- Work required -
What you return should match the data exactly, from the first line to the last.

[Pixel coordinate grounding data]
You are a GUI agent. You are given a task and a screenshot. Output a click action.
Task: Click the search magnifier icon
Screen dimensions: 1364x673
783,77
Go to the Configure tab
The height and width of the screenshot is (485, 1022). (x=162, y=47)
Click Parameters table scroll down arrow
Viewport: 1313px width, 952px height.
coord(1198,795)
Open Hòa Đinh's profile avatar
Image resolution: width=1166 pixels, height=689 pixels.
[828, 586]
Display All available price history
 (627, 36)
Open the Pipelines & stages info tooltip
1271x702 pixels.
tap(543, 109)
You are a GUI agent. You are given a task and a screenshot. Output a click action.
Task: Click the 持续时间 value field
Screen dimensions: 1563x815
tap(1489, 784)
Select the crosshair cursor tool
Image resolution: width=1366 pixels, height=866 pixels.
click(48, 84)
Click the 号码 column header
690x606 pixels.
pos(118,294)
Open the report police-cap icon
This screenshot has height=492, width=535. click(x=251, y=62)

- Expected output -
You are a GUI agent. You are given a task and a screenshot. Output a click action.
Task: Click the search magnifier icon
Screen dimensions: 1364x673
783,77
Go to the Configure tab
The height and width of the screenshot is (485, 1022). (x=162, y=47)
Click Parameters table scroll down arrow
Viewport: 1313px width, 952px height.
coord(1198,795)
Open Hòa Đinh's profile avatar
Image resolution: width=1166 pixels, height=689 pixels.
[828, 586]
Display All available price history
 (627, 36)
Open the Pipelines & stages info tooltip
1271x702 pixels.
tap(543, 109)
You are a GUI agent. You are given a task and a screenshot. Output a click action.
Task: Click the 持续时间 value field
Screen dimensions: 1563x815
tap(1489, 784)
Select the crosshair cursor tool
Image resolution: width=1366 pixels, height=866 pixels.
click(48, 84)
Click the 号码 column header
690x606 pixels.
pos(118,294)
Open the report police-cap icon
This screenshot has height=492, width=535. click(x=251, y=62)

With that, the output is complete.